Is there a way to disable the "Outer" scrollbar as I always want to display the other backstage Items.
Hi grubarec,
That outer scrollbar is part of an internal ScrollViewer that makes up the ApplicationMenu so I don't think disabling it will help as the ScrollViewer will still exist making your content extend down off the window. What you need to do is restrict the height of your content to that of the application menu so that the scrollbar won't appear to begin with. You can do this by binding to the ApplicationMenu's Height property. Take a look at the sample I attached.
In the sample I bind your content to the ApplicationMenu's ActualHeight property and I added a converter to reduce it a bit further. If you use the same exact height as the ApplicationMenu then the ScrollViewer scrollbars will still render. So decreasing the height by 1 or 2 pixels will be enough to stop the scrollbar from showing.
I stand corrected.
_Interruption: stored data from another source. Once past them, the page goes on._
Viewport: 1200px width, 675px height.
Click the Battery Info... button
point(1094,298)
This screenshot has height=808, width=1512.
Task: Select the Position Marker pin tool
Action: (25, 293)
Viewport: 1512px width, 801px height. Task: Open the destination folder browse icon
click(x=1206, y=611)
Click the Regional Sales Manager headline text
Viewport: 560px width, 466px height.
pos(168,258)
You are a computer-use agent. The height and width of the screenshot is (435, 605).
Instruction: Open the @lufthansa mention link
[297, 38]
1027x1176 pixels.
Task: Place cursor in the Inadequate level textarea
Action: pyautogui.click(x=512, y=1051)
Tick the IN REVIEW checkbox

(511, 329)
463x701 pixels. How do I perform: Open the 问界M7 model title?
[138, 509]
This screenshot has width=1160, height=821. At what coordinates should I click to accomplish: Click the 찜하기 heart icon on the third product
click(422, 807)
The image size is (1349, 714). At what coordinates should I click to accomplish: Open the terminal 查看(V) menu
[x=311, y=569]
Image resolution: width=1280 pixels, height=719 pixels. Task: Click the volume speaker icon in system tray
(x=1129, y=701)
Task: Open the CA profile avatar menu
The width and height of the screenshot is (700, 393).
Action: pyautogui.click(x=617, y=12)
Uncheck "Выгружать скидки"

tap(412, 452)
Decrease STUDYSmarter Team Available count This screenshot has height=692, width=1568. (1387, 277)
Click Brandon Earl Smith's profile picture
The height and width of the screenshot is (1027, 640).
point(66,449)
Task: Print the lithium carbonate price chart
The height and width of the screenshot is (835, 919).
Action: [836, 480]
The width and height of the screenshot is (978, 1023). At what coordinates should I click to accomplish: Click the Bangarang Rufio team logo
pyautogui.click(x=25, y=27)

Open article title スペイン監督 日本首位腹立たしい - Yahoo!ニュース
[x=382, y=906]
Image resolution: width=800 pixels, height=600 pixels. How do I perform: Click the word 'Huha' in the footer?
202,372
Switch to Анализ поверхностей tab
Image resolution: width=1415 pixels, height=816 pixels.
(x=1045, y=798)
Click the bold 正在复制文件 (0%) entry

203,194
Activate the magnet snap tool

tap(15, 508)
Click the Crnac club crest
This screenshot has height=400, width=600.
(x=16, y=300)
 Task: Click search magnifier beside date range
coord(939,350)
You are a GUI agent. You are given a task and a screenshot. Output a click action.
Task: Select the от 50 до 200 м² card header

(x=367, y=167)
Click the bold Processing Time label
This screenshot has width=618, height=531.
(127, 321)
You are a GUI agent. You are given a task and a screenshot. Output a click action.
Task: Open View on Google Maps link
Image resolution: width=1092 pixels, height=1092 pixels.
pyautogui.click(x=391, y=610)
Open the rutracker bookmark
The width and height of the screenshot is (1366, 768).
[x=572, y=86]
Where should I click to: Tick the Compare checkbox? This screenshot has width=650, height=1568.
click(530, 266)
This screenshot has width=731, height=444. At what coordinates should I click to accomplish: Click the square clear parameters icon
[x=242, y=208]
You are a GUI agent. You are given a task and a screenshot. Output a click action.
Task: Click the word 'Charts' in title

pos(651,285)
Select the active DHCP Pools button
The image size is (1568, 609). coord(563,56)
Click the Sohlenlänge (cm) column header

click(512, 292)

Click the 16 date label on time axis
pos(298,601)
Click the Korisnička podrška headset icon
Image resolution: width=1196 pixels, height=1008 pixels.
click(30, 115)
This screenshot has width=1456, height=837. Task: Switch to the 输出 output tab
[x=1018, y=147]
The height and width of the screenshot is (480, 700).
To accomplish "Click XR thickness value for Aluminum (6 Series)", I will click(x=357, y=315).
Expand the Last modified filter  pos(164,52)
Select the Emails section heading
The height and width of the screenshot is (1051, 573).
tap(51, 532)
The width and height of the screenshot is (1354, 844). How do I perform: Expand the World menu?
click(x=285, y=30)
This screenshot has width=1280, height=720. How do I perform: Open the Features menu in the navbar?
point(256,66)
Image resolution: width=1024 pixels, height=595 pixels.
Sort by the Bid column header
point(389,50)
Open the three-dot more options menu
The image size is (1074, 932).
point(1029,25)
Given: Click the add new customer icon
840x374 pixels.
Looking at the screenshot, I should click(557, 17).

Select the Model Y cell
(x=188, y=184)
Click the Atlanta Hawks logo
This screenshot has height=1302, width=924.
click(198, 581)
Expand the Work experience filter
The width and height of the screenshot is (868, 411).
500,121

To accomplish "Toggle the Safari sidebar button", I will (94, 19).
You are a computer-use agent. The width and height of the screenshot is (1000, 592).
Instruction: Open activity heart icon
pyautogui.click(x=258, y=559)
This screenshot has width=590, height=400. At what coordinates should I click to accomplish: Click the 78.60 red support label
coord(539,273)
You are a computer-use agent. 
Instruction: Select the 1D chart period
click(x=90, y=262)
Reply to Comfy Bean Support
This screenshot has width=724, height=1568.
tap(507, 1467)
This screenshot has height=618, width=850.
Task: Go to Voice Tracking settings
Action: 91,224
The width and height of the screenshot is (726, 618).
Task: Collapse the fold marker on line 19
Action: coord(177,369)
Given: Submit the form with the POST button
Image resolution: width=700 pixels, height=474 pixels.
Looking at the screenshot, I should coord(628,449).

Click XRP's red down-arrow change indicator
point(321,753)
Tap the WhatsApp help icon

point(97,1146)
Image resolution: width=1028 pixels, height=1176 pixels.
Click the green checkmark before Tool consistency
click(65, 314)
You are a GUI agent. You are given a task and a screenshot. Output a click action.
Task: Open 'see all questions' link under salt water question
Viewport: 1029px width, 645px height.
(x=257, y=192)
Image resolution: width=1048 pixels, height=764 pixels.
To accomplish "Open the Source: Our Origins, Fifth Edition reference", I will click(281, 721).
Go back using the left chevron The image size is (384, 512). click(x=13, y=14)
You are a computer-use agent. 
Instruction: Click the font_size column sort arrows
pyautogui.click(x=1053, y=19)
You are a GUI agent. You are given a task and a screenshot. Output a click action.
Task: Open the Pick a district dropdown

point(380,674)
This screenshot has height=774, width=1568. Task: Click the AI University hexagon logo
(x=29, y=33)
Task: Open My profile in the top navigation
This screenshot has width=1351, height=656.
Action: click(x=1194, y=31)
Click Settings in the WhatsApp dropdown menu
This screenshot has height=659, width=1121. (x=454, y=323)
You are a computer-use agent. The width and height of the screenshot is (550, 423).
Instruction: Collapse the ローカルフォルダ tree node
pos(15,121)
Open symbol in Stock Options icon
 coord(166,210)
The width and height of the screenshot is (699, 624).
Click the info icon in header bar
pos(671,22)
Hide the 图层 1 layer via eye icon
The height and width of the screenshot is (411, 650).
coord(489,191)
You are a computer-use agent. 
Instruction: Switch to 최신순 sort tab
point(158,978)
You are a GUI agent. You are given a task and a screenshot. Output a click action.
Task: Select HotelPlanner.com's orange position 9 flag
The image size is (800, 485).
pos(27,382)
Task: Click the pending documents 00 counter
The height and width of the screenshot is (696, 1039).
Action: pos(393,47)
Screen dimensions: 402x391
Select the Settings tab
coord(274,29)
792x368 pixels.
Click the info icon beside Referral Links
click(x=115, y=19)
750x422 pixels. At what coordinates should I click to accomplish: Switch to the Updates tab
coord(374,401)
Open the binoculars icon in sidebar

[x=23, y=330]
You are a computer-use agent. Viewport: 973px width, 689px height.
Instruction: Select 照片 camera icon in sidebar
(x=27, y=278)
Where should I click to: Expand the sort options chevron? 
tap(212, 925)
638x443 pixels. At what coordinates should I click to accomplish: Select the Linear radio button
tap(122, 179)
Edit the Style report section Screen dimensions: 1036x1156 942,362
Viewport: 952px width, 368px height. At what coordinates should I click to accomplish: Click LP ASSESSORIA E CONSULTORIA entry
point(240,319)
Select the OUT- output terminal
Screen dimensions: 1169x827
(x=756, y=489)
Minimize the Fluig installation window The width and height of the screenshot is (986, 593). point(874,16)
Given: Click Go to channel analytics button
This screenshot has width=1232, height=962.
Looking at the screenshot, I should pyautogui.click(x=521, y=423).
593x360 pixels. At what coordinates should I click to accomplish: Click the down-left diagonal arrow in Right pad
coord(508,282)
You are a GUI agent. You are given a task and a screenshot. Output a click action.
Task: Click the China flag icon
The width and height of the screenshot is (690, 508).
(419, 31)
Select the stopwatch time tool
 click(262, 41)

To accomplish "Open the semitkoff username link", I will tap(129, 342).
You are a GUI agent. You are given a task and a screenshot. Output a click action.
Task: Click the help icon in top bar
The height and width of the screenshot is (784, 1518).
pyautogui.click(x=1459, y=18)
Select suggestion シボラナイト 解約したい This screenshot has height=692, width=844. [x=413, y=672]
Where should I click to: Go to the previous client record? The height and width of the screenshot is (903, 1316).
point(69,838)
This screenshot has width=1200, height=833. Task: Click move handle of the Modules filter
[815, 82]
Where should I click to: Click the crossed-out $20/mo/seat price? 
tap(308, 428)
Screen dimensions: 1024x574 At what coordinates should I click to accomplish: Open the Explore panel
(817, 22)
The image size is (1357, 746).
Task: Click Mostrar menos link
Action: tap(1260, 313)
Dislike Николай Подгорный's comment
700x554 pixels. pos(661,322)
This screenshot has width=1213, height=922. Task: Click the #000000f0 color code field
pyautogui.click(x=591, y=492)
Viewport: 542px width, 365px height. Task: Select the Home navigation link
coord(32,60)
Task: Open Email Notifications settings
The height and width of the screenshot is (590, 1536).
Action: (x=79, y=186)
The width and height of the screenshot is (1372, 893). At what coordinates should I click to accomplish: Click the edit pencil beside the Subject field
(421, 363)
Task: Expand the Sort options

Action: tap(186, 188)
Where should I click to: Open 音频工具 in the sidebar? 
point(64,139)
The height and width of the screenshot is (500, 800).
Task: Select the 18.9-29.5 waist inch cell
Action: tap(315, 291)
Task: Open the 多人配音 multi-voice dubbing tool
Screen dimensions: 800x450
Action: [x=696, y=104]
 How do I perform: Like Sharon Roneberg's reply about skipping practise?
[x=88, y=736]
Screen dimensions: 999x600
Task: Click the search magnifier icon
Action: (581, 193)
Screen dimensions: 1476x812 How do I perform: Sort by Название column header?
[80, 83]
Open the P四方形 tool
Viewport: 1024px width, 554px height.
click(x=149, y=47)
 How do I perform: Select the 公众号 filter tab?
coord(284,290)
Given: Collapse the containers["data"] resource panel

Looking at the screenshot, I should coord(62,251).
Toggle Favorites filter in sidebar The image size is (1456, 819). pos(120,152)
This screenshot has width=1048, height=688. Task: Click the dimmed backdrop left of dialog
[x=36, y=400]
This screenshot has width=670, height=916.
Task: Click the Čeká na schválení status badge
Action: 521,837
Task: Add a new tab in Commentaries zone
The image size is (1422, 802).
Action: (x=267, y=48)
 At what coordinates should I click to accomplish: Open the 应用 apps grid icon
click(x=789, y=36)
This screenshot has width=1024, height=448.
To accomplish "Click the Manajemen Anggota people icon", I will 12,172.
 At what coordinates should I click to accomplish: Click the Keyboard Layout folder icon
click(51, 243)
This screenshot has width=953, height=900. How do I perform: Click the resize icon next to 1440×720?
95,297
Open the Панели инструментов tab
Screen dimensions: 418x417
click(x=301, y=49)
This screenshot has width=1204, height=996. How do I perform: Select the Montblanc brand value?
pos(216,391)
All you need to do is set ScrollViewer.VerticalScrollBarVisibility="Disabled" on the ApplicationMenu2010 object.
<igRibbon:ApplicationMenu2010 Caption="Settings" IsOpen="{Binding ElementName=nameMainWindow, Path=IsOpen}" Visibility="Visible" ScrollViewer.VerticalScrollBarVisibility="Disabled">
Hello Rob!
Although your answer is working in the sample, I still had problems in our solution that uses prism. Explanation: The Applicaiton Menu contains a content Control and is defined as prism region. On opening, I execute a request navigate into the content region and a separate view and viewmodel are loaded into the area which is defined in the application menut item content. The view contains the itemscontrol and the user can define how many values he wants to see in this area.In the view (which is loaded into the application menu), I had to request Application.Current.MainWindow.ActualHeight (- the window header). I took this height as maximum height of the scrollviewer in which the inner items control is encapsulated. I also subscribed to the Size Changed Event of the Application.Current.MainWindow to recalculate the height of the inner scroll viewer.When the ViewLoaded Event happens, I make a subscription to the ItemsSource Changed event. This is needed to calculate the desired height of my loaded itemscontrol when the user add additional controls or disables current controls.
I don't think you need to do any of that. If you set the ScrollViewer.VerticalScrollBarVisibility to Disabled then whatever content you stick inside the application menu should fill all of the available space without an infinite height like it was doing before. So your content's ScrollViewer will think that it has a finite amount of height to work with and it will scroll it's own content appropriately. You don't need to calculate any heights anymore if you use this approach, unless there is something I'm missing with regards to your implementation.